Una noche de suerte

Fue hace unos 10 años. Celebrábamos un cumpleaños en un bar de Viña del Mar. Le dije a mi primo, vamos al Casino a probar suerte. Bueno, prueba tú, porque yo no tengo dinero ni tengo suerte, me respondió el pariente. Te acompaño para ver como pierdes, agregó. Así fue como llegamos al casino de Viña un poco entonados. Mi primo se dedicó a observar las mesas de juego mientras yo probaba suerte en las máquinas. Raya para la suma y raya para la resta, había perdido como dos lucas.
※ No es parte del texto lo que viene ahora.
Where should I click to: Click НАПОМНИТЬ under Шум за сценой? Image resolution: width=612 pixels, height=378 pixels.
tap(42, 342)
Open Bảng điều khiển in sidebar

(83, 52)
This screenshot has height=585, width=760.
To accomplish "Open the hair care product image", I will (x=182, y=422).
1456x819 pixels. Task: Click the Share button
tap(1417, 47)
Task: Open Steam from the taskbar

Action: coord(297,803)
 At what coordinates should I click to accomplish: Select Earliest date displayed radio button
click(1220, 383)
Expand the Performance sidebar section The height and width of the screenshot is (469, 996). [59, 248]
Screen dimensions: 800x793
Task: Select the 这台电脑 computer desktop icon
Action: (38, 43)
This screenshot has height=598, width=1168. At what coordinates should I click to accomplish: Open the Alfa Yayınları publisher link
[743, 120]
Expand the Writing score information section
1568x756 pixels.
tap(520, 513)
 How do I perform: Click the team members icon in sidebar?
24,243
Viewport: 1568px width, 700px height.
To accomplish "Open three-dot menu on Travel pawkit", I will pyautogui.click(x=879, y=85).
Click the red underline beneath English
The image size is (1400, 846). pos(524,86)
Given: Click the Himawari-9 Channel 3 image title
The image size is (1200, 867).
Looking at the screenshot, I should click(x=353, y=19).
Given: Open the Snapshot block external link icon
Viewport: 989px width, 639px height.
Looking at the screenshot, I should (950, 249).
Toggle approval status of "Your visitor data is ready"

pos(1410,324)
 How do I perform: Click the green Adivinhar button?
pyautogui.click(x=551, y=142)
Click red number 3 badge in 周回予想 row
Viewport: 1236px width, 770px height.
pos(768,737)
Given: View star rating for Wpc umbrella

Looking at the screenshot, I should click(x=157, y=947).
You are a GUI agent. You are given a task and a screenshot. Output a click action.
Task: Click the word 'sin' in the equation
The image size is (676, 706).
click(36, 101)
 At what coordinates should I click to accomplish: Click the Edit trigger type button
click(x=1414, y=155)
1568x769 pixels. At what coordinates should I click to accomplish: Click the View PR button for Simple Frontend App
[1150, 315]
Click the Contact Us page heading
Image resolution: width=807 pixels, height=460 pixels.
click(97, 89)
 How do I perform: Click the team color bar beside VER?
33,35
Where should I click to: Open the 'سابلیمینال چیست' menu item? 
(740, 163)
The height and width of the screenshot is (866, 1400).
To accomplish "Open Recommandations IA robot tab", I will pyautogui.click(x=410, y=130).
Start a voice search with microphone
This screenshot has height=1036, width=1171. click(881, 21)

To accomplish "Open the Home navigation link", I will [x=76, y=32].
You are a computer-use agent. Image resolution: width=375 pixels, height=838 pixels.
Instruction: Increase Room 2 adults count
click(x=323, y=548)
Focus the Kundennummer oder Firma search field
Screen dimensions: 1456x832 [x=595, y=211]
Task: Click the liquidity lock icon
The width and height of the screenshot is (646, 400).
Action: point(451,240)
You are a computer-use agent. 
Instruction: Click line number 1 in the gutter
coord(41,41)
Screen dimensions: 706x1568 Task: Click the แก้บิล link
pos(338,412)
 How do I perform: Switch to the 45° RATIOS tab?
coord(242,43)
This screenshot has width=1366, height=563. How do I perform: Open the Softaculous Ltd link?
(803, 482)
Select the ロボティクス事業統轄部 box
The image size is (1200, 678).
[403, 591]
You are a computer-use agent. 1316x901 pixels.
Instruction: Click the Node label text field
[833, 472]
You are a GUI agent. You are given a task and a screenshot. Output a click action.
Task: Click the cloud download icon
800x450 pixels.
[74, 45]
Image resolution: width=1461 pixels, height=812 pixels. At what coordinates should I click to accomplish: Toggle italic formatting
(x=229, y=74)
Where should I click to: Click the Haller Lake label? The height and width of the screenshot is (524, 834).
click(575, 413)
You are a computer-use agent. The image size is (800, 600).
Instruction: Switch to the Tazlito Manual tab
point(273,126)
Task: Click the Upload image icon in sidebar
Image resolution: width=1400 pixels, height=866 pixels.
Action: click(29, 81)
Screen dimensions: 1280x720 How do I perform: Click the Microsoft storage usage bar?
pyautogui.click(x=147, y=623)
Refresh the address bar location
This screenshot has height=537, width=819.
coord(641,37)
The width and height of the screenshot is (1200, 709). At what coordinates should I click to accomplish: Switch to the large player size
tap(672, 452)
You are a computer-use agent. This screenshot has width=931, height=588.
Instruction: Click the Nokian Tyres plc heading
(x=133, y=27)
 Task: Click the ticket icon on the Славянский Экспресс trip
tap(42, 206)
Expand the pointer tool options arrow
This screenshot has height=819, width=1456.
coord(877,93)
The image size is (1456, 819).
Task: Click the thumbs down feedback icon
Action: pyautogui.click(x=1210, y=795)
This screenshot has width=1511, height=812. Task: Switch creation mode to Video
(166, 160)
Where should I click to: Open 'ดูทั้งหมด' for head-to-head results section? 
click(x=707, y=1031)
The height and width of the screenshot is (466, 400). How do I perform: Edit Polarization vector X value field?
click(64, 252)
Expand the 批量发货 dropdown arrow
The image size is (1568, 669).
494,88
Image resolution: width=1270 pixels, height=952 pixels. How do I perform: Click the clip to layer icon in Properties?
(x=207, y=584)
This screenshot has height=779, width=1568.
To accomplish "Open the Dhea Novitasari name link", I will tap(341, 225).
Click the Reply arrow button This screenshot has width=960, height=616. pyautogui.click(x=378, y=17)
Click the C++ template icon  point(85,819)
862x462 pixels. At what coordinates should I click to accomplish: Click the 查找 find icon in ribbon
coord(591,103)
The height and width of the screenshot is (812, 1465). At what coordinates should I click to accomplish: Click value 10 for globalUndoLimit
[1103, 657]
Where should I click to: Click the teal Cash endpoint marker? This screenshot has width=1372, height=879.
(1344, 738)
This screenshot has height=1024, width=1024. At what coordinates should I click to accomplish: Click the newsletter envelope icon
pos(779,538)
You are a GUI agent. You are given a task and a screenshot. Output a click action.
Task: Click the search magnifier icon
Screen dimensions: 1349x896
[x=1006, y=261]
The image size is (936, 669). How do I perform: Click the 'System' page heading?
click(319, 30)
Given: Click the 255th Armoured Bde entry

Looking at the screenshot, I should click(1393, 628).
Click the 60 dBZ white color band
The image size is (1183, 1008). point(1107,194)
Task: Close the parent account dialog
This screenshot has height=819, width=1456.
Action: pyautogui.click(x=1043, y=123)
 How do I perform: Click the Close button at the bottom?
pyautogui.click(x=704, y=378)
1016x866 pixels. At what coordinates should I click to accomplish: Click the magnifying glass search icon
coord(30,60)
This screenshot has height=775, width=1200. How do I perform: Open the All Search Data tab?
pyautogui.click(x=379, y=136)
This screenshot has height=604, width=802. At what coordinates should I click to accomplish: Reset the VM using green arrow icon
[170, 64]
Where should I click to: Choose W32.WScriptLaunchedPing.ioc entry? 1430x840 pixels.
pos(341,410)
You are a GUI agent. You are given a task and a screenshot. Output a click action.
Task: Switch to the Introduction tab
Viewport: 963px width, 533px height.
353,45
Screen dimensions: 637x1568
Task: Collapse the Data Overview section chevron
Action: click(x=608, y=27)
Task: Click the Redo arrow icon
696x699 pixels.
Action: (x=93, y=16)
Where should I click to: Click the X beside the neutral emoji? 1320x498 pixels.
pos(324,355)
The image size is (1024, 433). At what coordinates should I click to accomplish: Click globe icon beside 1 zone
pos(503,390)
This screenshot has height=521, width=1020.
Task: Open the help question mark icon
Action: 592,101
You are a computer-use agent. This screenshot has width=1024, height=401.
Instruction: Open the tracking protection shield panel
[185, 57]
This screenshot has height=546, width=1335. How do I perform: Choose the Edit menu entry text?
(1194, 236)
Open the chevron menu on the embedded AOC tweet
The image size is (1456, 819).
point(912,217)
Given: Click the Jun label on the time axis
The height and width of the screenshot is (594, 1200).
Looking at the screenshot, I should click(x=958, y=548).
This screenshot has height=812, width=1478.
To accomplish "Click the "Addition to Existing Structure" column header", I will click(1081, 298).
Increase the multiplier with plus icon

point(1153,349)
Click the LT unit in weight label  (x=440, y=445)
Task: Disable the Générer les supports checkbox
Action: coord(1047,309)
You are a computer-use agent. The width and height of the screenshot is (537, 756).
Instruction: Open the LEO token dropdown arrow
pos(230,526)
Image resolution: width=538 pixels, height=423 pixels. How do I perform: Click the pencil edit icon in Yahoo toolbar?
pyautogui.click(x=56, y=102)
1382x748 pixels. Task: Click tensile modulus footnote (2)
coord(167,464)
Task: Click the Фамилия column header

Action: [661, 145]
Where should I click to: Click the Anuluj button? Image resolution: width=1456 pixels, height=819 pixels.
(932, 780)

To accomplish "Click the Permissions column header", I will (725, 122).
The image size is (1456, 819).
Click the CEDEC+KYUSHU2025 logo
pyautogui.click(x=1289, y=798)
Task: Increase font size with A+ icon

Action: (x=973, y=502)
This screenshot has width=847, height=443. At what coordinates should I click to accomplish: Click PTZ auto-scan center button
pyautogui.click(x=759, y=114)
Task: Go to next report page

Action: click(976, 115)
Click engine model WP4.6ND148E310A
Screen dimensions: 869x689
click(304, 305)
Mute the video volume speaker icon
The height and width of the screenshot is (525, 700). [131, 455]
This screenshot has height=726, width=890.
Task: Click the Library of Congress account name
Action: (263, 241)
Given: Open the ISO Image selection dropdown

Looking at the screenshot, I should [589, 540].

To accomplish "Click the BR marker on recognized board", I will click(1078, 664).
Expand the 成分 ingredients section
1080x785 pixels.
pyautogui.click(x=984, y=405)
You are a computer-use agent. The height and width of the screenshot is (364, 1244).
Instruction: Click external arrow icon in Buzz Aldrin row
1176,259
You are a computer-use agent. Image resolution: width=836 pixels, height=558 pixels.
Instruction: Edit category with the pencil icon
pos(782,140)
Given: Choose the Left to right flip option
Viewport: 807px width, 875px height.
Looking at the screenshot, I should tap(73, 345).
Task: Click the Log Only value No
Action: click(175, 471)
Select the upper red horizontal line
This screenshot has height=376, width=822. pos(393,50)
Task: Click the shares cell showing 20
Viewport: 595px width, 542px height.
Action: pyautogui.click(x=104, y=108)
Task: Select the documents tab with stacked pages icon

No sé cómo fue que llegamos a la mesa de los dados, al craps. Y en ese lugar, me entretenía tirando los dados y ganando algunas lucas, qué se yo, entre ganar y perder, unas, seis lucas en total. Mientras tanto, mi primo seguía observando las mesas y buscando alguna mujer para engrupir. Al parecer no tuvo suerte y llegó a la mesa del craps. Resulta que ya era muy tarde y quedaban pocos minutos de juego. El coupier dijo, última posibilidad de jugar. Si uno apostaba todo al doble seis, podía ganar algo así como 32 veces lo apostado. Entonces yo me decidí a apostar dos lucas al doble seis. Justo antes de poner la apuesta, mi primo me dijo: juégale 20 lucas, es la última jugada, qué más da. Bueno, yo el tontito le hice caso y jugué las veinte lucas al doble seis. Y…, entonces, arrojo los dados con mucho entusiasmo, y… sorpresa: ¡doble seis! Inmediatamente después suena el timbre del casino y finalizan las apuestas. Algo así como 660.000 pesos al bolsillo. Camino al auto mi primo me dice si le voy a dar algo, después de todo él había sido el de la idea. Le pasé 60 lucas y ambos nos fuimos contentos.

Antonio V.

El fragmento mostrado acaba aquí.